Fang, northern Thailand, Friday 9-3-73
Dear parents,
The day after writing my last letter, I collected two from you at the Aust embassy. These were received with thanksgiving.
On Monday morning we were up well before dawn (didn't know I had it in me!) and took a trip along the canals of Bangkok in a thin sliver of a speedboat to see the floating market, the royal barges etc. The river-life was most interesting (better than anything else in B.), especially the saffron-robed monks calmly paddling along and unselfconsciously collecting their day's rations from the faithful of the flock. You would have to be faithful not to resent keeping those fellows alive just to mumble a few prayers and collect money. I suppose the children of Israel had the same thing with the Levites.

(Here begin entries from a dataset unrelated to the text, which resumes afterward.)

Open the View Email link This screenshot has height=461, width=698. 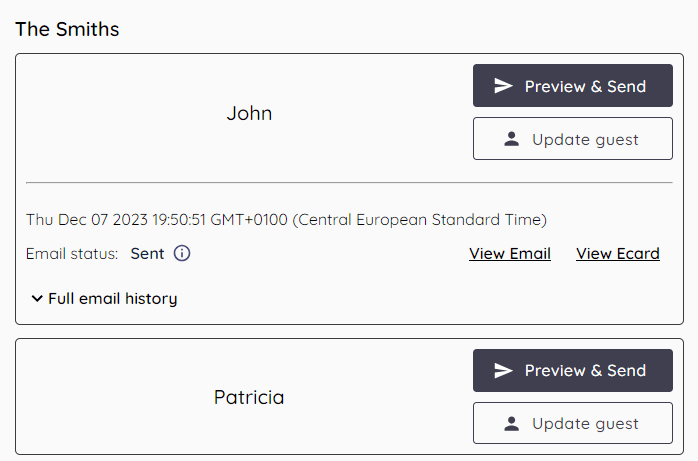tap(510, 253)
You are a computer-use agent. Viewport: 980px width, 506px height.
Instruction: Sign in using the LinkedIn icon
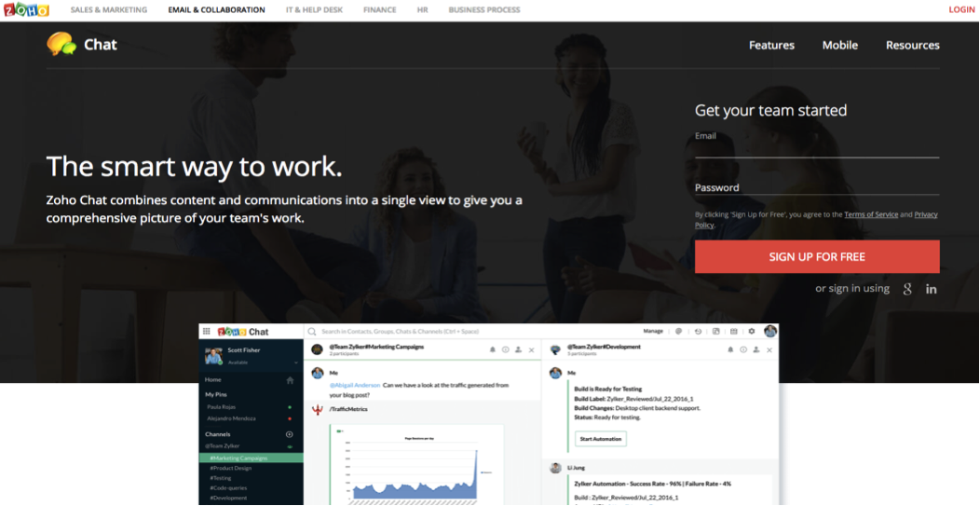[931, 289]
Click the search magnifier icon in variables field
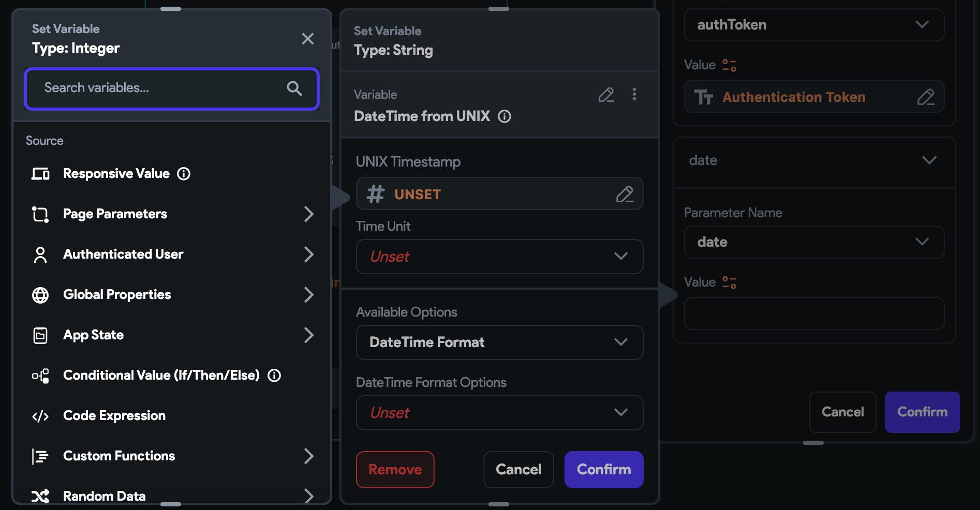 tap(294, 88)
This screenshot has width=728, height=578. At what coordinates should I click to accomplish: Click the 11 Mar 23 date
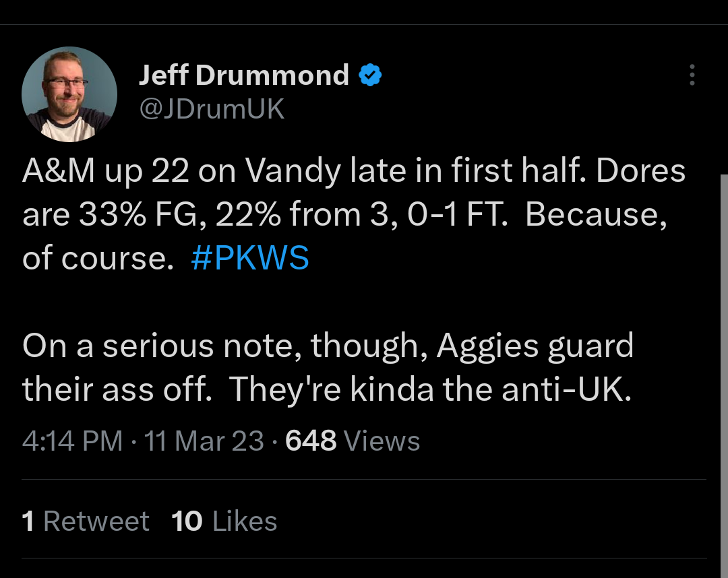pyautogui.click(x=204, y=441)
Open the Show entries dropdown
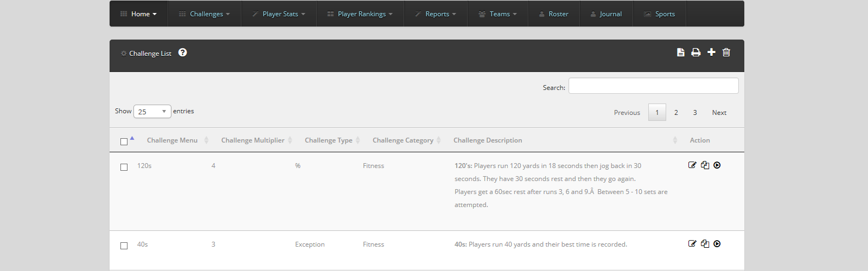Screen dimensions: 868x271 (x=152, y=112)
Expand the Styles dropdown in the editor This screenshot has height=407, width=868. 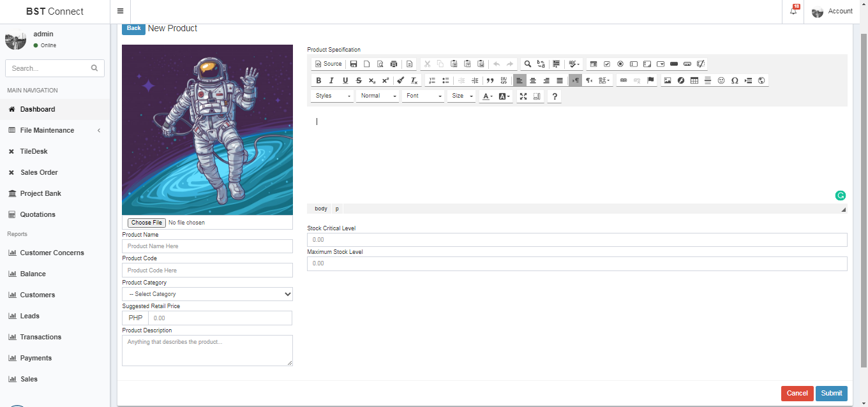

Postage is expensive in this country. I really have been quite exceptionally diligent since leaving: 12 letters and 18 postcards thus far. I thought if I got it over early, everyone will have forgotten I existed by next month and I will be absolved of all responsibility in this regard.

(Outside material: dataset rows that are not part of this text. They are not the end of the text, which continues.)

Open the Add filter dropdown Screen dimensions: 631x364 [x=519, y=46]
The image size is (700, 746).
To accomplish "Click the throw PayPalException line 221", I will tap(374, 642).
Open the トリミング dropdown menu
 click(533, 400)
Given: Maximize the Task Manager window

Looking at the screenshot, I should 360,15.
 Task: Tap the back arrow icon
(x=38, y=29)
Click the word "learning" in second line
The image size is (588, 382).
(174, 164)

On Tuesday I packed up my traps (again before dawn) and set out to the Bridge on the River Kwai which I found of interest, though the current bridge is not the original. Then on to Nakhon Pathom to see a 115-metre pagoda (the largest in the country), and back to horrible Bangkok for the night, where I languished amid the heat and the mosquitoes in a room exorbitantly priced at Baht 30.
On Wednesday I travelled to Ayutthaya (a former capital) and viewed some old ruins they've recovered from the jungle, then took a night train on to Chiang Mai (sitting up second class, of course). I suddenly found I'd lost my steam for sightseeing, but perhaps I just hadn't been getting enough sleep. I slept that night on a mat on the ground under the YMCA for Baht 5, in conditions you sybarites just couldn't hope to understand! Oddly enough, there was a peripatetic sexagenarian there too! (V. unusual.) Today I came by bus to Fang near the Burmese border in the extreme north where I'm sitting on the steps of the P.O.
Tomorrow a few of us plan to hike up to spend a day and a night with a primitive hill-tribe, then down a tributary of the Mekong River to Chiang Rai and bus back to Bangkok, whence I'm booked to fly to Rangoon on Tues 13/3.
Better go and eat. Staple diet is kao pat (fried rice - pronounced "cow pat" but doesn't taste any the worse for that!) and Pepsi Cola! (Total Baht 7 = c. 35c. U.S.) Best wishes et hoc genus omne. J.